Artvin İl Müftüsü Kul Hakkını Anlattı

20/06/2016 15:40

Artvin İl Müftülüğü Ramazan Ayı İle İlgili Bilinmesi Gerekenleri Büyük Bir Titizlikle Açıklamaya Devam Ediyor.


Haber: Hayati Akbaş







Artvin İl Müftülüğü Ramazan ayı ile ilgili bilinmesi gerekenleri büyük bir titizlikle açıklamaya devam ediyor.

İslamiyet’te üç ayların sonuncusu, on bir ayın sultanı ve ayların en faziletlisi olan Ramazan ayında vatandaşları doğru bilgilendirmeyi amaçlayan Artvin İl Müftüsü Kemal Uçkun Kul Hakkı ile ilgili bilinmesi gerekenleri açıkladı.

Uçkun yaptığı açıklamada; “Hayatımız boyunca, en hassas olmamız gereken konu bu olsa gerek. Bilerek veya bilmeyerek kul hakkına girmiş olabiliriz. Çünkü kul hakkı; cennet ile cehennem arasında hassas bir dönemeçtir.



Kurân’a baktığımız zaman Yüce Allâh’ın kul hakkına ne kadar büyük önem verdiğini görürüz. Öyle ki bir insan hatalarından, eksiklerinden dolayı, samimiyetle tövbe edip Allah’tan bağışlanma dileyebilirken, kul hakkında mutlaka haksızlığa uğrayan kişiyle görüşüp, bizzat helallik alınması gerekiyor. Allah yolunda canını veren bir Müslüman, bunun büyük mükâfatını görmesine rağmen, kullara olan borçlarından kurtulamıyor. Zira kul hakkının affını Cenabı-ı Hak kula bırakmış. Aynı şekilde, samimi tövbe eden bir Müslümanın da geçmiş günahları affolunuyor, ama kul hakkı bu affa da girmiyor.
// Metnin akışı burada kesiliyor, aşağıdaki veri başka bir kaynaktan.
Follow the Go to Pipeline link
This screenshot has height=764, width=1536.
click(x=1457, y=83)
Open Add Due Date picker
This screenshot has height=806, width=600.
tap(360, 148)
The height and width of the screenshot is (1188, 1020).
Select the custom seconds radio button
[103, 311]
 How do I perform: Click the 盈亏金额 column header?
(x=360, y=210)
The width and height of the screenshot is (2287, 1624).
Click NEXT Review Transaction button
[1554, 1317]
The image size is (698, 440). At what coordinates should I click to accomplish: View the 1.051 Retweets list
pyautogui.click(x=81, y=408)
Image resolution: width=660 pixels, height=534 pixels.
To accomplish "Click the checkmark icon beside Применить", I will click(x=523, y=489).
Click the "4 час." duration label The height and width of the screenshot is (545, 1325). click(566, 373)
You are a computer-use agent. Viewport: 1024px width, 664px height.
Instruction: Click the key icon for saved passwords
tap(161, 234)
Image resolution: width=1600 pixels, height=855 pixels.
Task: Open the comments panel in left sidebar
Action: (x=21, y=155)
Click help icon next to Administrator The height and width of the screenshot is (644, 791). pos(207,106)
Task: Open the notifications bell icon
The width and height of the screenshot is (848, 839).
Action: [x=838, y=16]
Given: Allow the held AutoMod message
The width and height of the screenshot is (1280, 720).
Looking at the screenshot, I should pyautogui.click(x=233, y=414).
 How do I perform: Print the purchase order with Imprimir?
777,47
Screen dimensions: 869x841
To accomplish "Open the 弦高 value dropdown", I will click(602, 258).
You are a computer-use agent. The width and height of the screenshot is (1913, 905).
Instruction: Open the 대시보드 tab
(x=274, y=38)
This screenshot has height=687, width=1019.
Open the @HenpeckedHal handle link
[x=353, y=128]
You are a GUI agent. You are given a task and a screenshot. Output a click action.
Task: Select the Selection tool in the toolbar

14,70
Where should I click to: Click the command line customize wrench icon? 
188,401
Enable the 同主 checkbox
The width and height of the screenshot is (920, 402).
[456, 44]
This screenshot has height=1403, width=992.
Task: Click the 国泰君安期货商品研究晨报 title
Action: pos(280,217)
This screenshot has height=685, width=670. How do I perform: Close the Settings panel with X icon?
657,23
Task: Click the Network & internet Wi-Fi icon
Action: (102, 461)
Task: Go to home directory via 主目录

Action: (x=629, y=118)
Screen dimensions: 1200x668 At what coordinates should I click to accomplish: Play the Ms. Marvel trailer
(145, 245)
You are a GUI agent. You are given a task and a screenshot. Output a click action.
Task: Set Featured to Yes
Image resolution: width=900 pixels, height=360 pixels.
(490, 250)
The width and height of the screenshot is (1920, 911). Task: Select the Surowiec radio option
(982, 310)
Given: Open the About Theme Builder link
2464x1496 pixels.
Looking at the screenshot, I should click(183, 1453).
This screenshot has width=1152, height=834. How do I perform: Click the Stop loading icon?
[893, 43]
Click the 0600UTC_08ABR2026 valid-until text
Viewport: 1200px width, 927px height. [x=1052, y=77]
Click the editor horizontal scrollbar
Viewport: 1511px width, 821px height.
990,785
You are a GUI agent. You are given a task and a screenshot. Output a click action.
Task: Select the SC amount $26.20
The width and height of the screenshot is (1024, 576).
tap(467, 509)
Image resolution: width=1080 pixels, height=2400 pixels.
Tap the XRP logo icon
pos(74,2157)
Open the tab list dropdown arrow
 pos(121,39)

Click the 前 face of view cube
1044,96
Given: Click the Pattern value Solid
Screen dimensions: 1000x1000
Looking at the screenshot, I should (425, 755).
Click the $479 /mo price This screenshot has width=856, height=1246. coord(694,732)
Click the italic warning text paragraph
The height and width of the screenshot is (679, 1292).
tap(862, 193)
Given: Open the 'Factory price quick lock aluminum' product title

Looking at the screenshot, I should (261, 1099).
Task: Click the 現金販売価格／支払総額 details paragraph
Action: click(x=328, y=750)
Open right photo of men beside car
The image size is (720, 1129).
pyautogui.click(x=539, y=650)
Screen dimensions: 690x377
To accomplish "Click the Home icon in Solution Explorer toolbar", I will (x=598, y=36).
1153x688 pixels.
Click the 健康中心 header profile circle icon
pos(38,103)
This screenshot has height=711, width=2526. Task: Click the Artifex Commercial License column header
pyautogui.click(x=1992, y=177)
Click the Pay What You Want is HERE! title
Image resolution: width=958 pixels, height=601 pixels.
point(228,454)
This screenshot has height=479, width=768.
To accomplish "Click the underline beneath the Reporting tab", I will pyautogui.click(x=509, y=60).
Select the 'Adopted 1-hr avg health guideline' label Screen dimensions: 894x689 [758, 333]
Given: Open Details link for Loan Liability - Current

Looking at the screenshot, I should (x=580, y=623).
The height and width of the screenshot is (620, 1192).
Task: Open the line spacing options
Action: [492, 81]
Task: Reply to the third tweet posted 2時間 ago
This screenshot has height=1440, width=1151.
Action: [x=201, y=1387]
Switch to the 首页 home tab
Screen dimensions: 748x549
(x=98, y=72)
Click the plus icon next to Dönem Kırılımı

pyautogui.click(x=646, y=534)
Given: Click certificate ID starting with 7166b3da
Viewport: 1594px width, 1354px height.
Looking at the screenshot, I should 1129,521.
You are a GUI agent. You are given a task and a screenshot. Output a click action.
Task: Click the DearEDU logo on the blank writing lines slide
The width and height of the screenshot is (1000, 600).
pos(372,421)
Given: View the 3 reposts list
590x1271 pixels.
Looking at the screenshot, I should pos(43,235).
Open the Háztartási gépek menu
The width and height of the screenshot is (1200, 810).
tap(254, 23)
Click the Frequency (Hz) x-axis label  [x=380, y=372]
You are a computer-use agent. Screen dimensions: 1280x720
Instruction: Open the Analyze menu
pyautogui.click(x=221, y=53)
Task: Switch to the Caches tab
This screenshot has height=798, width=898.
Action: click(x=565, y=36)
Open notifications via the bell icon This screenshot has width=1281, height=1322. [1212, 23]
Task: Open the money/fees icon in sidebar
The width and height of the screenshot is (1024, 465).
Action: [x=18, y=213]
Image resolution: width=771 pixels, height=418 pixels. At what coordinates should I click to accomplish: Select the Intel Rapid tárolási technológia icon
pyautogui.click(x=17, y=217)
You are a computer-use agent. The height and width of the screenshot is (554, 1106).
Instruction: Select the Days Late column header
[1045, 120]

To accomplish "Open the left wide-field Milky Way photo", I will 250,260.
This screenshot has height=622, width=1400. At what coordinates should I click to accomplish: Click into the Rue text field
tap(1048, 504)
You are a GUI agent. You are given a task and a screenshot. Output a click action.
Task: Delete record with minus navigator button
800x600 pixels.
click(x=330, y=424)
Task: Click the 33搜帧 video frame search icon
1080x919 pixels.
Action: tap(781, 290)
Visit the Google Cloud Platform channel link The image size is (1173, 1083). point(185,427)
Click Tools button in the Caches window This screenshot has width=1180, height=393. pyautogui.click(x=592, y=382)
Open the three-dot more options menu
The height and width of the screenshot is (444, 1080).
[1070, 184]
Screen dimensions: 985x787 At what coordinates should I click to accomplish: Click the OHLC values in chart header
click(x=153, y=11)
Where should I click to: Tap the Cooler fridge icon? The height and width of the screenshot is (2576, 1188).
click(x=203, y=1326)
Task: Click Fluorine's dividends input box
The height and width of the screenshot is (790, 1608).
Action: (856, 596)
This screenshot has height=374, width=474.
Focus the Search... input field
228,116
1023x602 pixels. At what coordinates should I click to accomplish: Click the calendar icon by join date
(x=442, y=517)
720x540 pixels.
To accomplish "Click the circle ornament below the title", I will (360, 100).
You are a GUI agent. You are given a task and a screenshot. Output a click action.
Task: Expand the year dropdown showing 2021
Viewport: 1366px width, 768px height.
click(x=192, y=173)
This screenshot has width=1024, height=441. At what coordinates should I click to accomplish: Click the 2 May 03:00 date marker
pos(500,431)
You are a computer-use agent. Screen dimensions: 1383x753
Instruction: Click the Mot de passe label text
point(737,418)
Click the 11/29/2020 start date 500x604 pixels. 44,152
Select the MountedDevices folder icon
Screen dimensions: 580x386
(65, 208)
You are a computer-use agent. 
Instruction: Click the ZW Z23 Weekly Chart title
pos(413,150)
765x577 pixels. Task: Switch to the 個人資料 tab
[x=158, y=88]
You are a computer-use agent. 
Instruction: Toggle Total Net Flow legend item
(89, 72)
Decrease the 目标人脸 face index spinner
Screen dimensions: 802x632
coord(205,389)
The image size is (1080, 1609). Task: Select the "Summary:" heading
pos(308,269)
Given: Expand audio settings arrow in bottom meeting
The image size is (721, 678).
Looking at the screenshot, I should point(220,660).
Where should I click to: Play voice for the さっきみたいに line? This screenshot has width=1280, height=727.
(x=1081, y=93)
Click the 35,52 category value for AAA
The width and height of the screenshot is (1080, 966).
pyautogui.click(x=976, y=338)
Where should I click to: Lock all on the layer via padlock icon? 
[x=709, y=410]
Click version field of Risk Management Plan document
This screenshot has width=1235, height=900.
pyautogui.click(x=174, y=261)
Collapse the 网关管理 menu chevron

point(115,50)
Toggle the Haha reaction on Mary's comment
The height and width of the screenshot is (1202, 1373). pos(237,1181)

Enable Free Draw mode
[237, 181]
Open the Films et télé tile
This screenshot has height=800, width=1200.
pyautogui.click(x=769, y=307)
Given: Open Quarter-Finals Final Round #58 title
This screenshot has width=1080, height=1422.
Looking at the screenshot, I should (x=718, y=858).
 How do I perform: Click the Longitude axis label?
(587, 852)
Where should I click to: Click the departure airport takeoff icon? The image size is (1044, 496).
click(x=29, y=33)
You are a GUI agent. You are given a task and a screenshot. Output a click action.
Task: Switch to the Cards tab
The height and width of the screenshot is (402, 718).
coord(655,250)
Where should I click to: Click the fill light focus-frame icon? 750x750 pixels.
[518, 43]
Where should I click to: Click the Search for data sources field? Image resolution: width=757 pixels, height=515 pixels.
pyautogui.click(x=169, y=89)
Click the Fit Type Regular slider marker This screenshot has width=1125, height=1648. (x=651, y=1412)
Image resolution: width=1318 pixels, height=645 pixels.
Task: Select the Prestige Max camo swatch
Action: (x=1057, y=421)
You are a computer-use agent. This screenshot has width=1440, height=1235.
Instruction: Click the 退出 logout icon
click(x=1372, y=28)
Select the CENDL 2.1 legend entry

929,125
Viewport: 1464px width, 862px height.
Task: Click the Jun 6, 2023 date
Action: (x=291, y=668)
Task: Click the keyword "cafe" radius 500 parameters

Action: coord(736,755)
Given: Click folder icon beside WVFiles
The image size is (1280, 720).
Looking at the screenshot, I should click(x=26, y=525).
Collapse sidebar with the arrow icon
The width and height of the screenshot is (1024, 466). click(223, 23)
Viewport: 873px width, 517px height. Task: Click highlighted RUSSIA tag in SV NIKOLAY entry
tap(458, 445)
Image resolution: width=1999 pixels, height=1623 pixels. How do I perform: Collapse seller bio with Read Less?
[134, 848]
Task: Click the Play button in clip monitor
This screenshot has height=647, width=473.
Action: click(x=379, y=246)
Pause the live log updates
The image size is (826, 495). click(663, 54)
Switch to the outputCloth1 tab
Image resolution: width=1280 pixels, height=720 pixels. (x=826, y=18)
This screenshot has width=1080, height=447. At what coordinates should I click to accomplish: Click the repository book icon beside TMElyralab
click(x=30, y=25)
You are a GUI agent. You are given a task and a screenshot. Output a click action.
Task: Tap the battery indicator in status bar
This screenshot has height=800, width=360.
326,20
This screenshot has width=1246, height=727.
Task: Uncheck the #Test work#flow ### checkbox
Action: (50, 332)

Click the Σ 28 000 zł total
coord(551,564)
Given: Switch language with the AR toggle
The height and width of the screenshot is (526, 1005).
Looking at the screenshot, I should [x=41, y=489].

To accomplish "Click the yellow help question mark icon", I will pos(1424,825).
Kul hakkı her insan için geçerlidir. Müslüman olsun olmasın, insana yapılan her türlü haksızlık kul hakkına giriyor. Dinimizin bu konuya önem vermesinin nedeni; kul hakkı yemenin yalnızca kişilere değil topluma da zarar vermesidir. Çünkü insanların birbirlerine ve haklarına saygı göstermediği bir toplumda, birlik ve beraberlikten, huzurdan söz edilemez.

Kul hakkı denince, hayatın her alanını kapsayan birbirimize karşı sorumlu olduğumuz haklar anlaşılmaktadır Bu hak, daha çok insanların canları, bedenleri, ırz ve namusları, manevi şahsiyetleri, makam ve mevkileri, dinî inanç ve yaşayışları gibi konulardaki kişilik haklarıyla, mallarına ve aile fertlerine ilişkin haklardan oluşmaktadır.

Yüce Rabbimizin kişilere ait kıldığı menfaatler de kul hakkına girmektedir.

İnsanın her ne şekilde olursa olsun kendine ait olmayan bir şeyi meşru olmayan yoldan elde etmesi, kul hakkına girmektedir. Bu tür kazançlar dinimizde haram olarak tanımlanmıştır. Kul hakkı daha çok beşerî münasebetlerde dinimizin koyduğu ölçülere uymamak sonucu oluşur. Bunlar; hırsızlık, yalan, sözünde durmamak, çeşitli yollarla insanların işlerini zora sokmak ve çeşitli şekilde insanları aldatarak elde edilen kazançlar, aldığı emaneti vermemek, eliyle diliyle incitmek, dövmek, hakir görmek, borcunu ödememek, ödemesini zamanında ödememek, mü’min kardeşi hakkında dedikodu, gıybet, iftira, ispiyonculuk, haksız yere asılsız ihbar ve şikâyetler v. b. kötü davranışlarda bulunmak, torpil ve iltimas yapmak ve yaptırmak, yaşam hakkını elinden almak, görevi ihmal ve suiistimal etmek, emri altındaki kimselere baskı uygulamak, onların hakkını zamanında ve tam vermemek, zulmetmek, ev ve iş yeri gibi kapalı yerlerde sigara içmek, sigara dumanıyla komşularını ve çevresindekileri rahatsız etmek, gürültü yapmak, komşularının hakkını gözetmemek, anne babaya iyi davranmamak, akrabalarına zulmetmek, en basiti ile yola taş, diken, kırık cam şişe v. b. atarak geçenleri sıkıntıya düşürmek, özürlülerin yoluna engel koymak, kaldırıma park etmek, kaldırıma tezgâh açmak, bunun yanında hayvanlara kötü muamelede bulunmak, aç ve susuz bırakmak ve binlerce bunlara benzer davranış…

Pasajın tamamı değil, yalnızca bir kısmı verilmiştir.